**Problem details**
Your answer must consist solely of the lines from the one containing "Open the large posted profile photo" through the last line of the records below, reproduced exactly, with all pictures omitted.

**Exercise data**
------------------------------------

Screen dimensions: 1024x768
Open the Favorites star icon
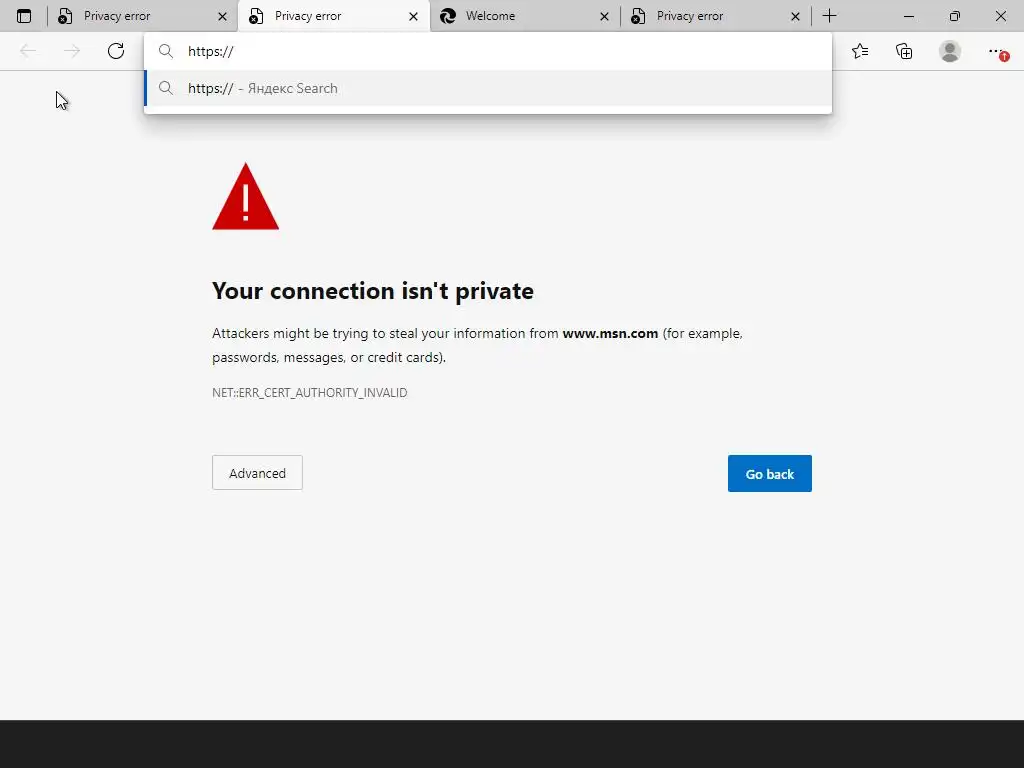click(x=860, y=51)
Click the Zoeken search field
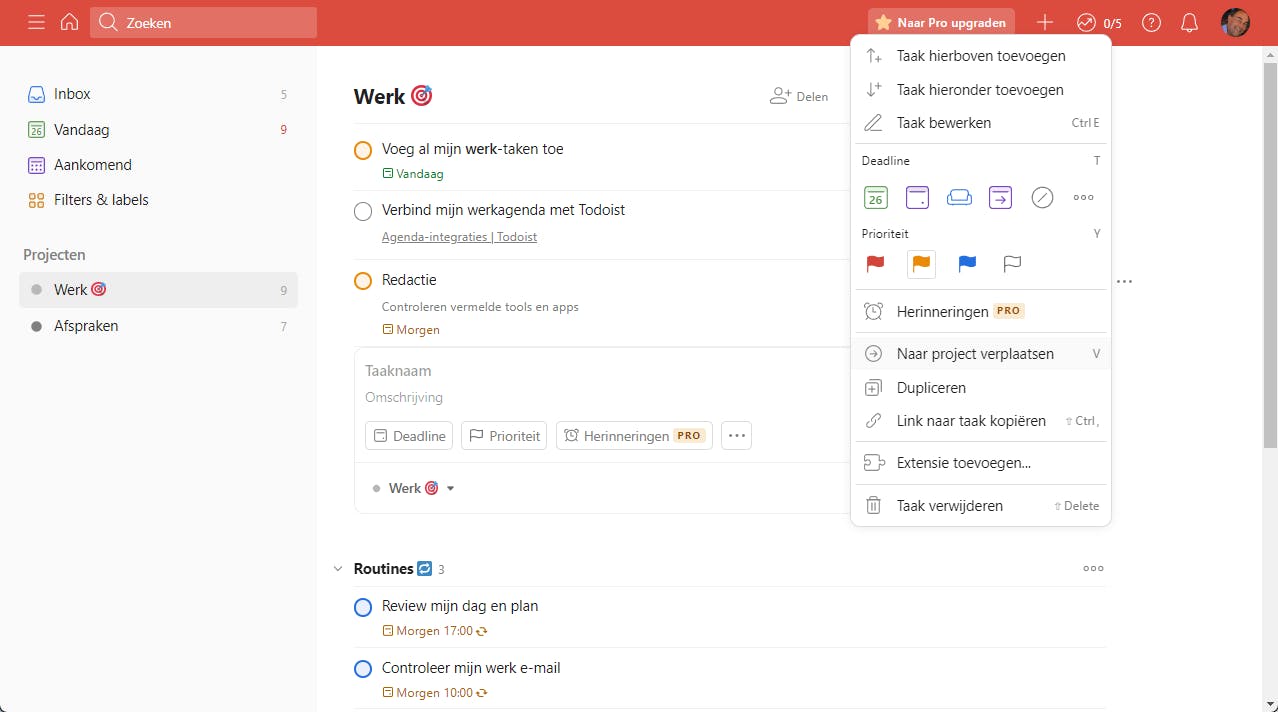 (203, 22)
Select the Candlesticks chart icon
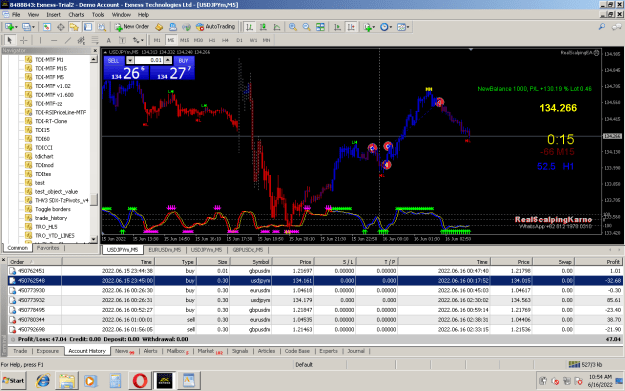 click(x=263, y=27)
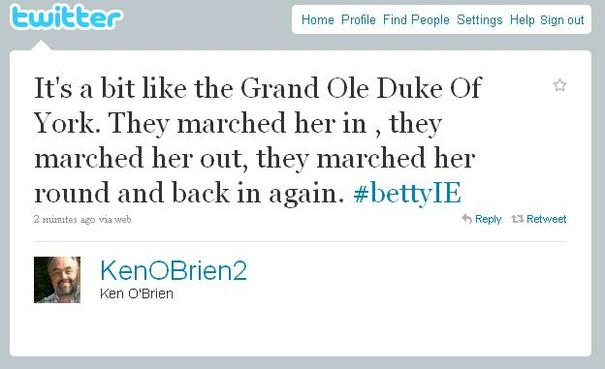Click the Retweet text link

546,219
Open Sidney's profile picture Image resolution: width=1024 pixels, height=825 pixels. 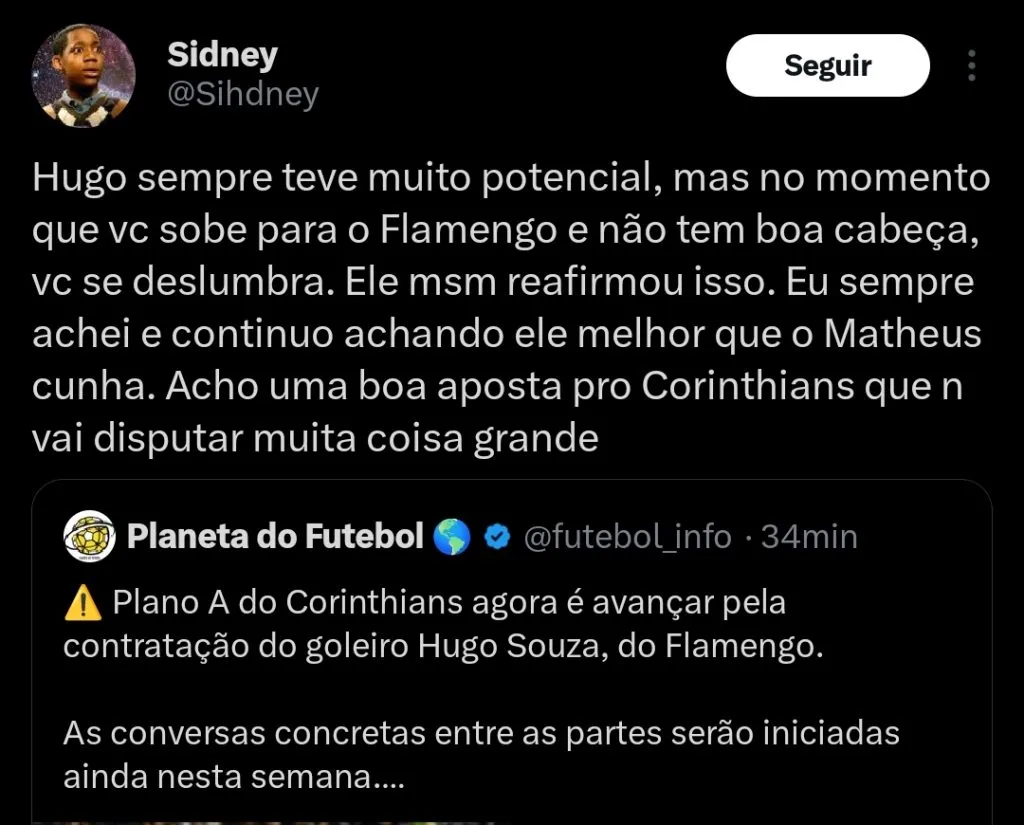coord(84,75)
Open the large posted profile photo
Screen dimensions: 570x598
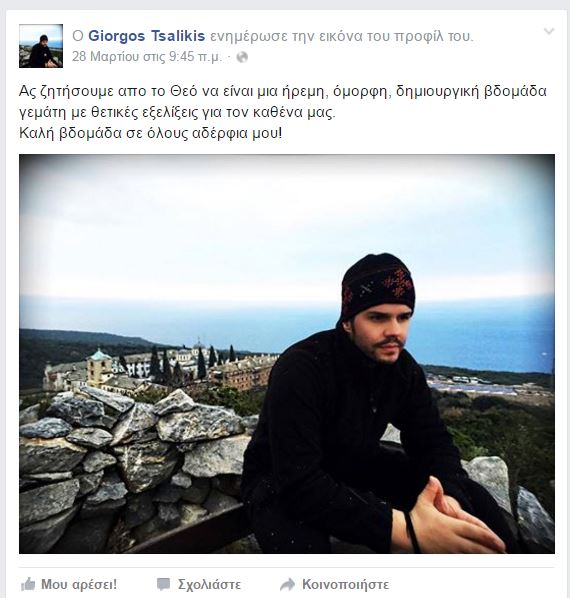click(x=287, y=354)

------------------------------------

**Answer to this exercise**
Open the large posted profile photo
Screen dimensions: 570x598
click(x=287, y=354)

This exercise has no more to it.